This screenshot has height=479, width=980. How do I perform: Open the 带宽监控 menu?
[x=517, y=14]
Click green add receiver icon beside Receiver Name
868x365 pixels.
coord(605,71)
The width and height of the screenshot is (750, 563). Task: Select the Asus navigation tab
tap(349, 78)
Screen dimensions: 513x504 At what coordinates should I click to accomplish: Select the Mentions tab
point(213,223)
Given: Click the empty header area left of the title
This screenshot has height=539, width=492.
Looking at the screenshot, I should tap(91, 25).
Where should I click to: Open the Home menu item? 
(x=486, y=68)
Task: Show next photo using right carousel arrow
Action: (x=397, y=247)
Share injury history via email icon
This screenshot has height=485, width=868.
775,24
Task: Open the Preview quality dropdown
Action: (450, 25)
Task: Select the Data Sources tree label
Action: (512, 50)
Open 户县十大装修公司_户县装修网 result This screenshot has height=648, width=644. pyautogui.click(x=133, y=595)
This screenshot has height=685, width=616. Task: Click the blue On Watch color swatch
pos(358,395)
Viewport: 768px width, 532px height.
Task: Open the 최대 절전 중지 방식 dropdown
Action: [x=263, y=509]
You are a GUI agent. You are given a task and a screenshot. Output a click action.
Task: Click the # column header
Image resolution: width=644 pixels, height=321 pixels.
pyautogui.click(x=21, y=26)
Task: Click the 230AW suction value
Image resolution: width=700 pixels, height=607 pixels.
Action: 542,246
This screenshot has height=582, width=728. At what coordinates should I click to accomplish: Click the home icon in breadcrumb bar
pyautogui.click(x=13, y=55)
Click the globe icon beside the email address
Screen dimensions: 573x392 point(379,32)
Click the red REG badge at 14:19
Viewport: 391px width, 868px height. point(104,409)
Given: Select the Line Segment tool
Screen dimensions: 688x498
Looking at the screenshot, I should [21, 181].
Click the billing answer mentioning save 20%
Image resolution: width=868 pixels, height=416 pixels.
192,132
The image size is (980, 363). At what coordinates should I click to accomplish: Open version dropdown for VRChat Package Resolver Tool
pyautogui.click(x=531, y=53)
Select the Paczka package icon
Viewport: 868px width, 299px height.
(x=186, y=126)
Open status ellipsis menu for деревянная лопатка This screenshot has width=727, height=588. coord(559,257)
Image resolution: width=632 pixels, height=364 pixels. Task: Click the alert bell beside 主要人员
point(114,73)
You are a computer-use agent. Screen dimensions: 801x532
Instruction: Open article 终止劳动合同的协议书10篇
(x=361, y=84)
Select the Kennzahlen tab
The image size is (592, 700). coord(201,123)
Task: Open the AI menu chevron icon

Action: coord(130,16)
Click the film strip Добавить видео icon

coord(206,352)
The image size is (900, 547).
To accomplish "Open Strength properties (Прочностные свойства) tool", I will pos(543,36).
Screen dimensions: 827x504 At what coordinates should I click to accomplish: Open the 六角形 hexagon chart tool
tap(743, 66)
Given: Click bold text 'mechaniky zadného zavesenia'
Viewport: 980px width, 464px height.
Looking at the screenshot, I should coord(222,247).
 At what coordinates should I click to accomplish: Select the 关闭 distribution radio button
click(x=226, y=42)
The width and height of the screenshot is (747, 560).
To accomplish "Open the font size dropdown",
• • • • • • •
■ **To do**: Print, from the entries above, the line with "Select the Kennzahlen tab", the line with "The width and height of the screenshot is (747, 560)." and all lines between them, exactly and with nothing else.

■ **Output**:
Select the Kennzahlen tab
The image size is (592, 700). coord(201,123)
Task: Open the AI menu chevron icon

Action: coord(130,16)
Click the film strip Добавить видео icon

coord(206,352)
The image size is (900, 547).
To accomplish "Open Strength properties (Прочностные свойства) tool", I will pos(543,36).
Screen dimensions: 827x504 At what coordinates should I click to accomplish: Open the 六角形 hexagon chart tool
tap(743, 66)
Given: Click bold text 'mechaniky zadného zavesenia'
Viewport: 980px width, 464px height.
Looking at the screenshot, I should coord(222,247).
 At what coordinates should I click to accomplish: Select the 关闭 distribution radio button
click(x=226, y=42)
The width and height of the screenshot is (747, 560).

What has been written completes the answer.